More particularly, in one embodiment, host 100 may request to
retrieve or store data within system memory 125. In response to
host 100 making a request, memory controller 105 initiates a
corresponding transaction such as a memory read transaction or a
memory write transaction, for example. Memory controller 105
transmits the transaction to system memory 125 via memory link
110A. In the illustrated embodiment, the transaction is received by
memory control hub 160A of memory module 150A.
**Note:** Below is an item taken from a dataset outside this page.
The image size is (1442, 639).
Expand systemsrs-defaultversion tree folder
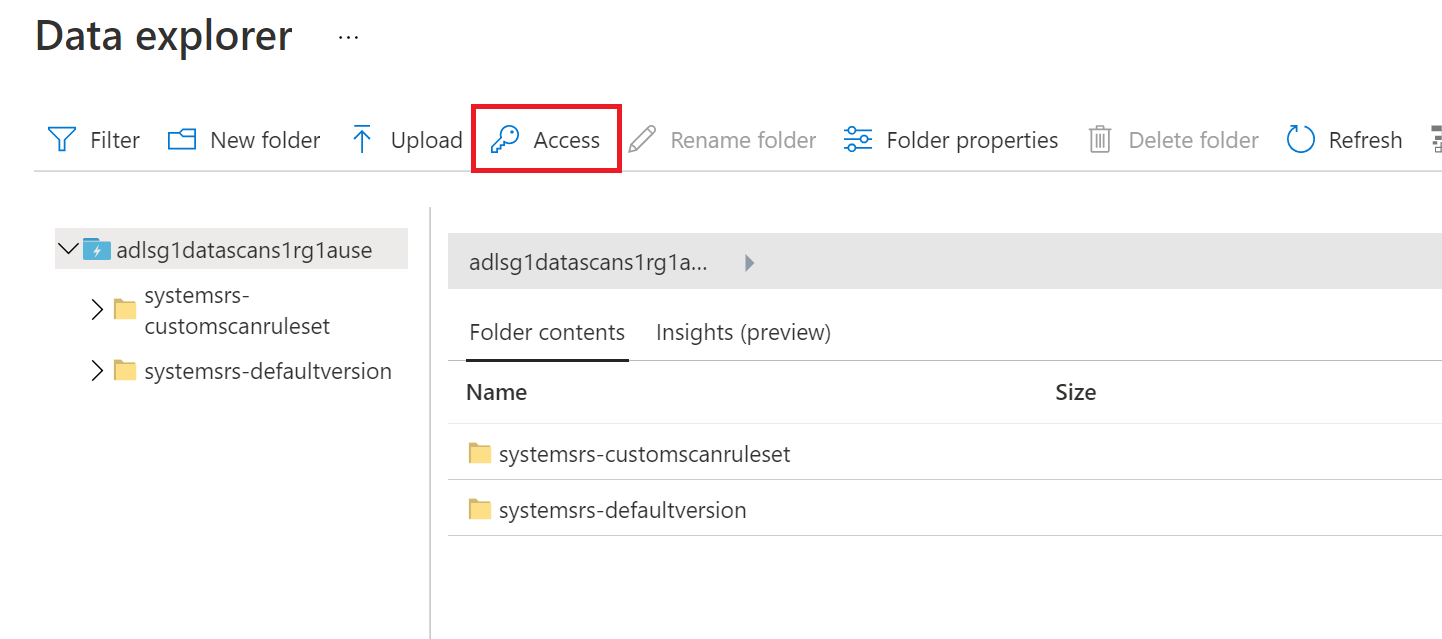pyautogui.click(x=97, y=372)
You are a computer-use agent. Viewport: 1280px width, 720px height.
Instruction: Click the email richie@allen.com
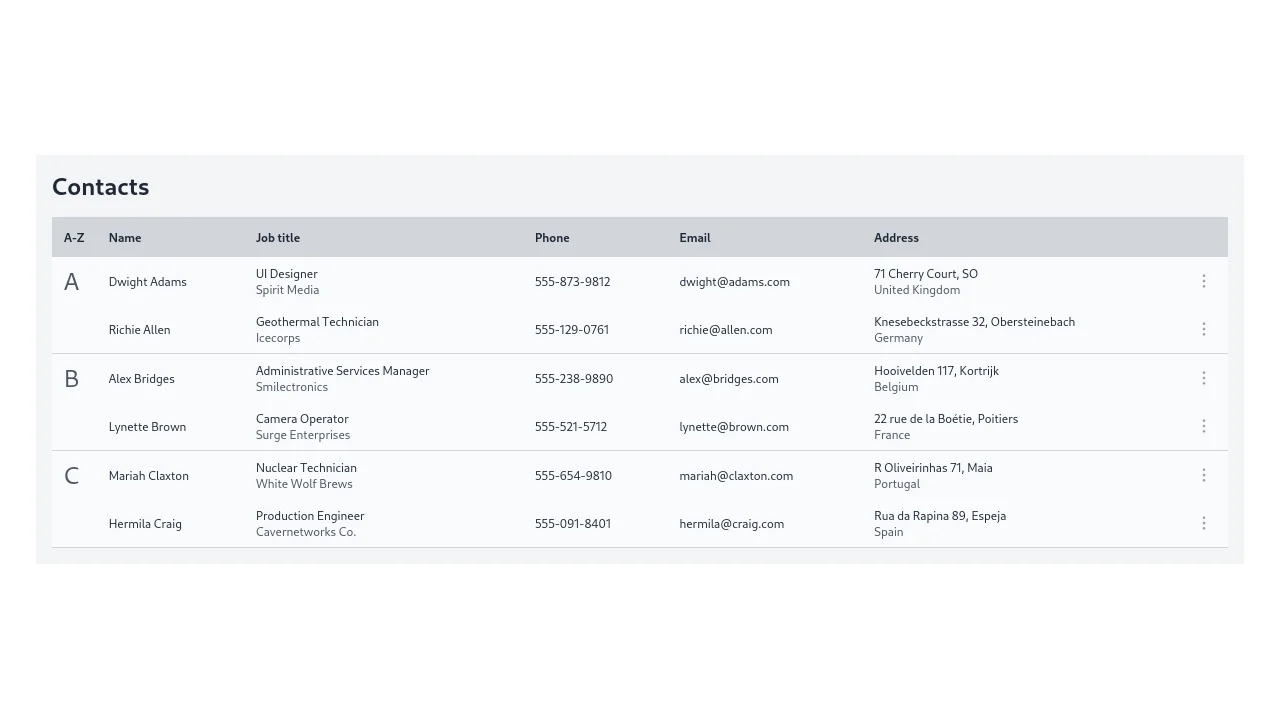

[0028] In response to receiving the transaction, memory control hub
160A is configured to transmit the received transaction to memory
module 150B via memory link 110B without decoding or modifying the
transaction. This is referred to as forwarding the transaction
downstream. Thus, each transaction received on a downlink by a
given memory control hub 160 of a given memory module 150 is
forwarded to the next memory module 150 in the chain that is
coupled to the downlink without decoding the transaction. In one
embodiment, decoding of the transaction may occur in parallel with
the forwarding of the transaction. In other embodiments, the
decoding of the transaction may occur after the transaction has
been forwarded.
[0029] Likewise, if memory controller 105 initiates a read request
transaction, for example, the memory module 150 having the memory
location corresponding to the address in the request will respond
with the requested data. The response will be transmitted on the
memory module's uplink toward host 100. If there are any
intervening memory modules between the sending memory module and
host 100, the intervening memory module will forward the response
transaction on its uplink to either host 100 or the next memory
module in the chain in an upstream direction. In addition, when the
responding memory module is ready to send the response, it may
inject the response into a sequence of transactions that are being
forwarded upstream on the uplink.
[0030] In one embodiment, memory controller 105 may be configured
to make requests to system memory 125 without knowledge of which of
memory modules 150A and 150B a particular address is associated.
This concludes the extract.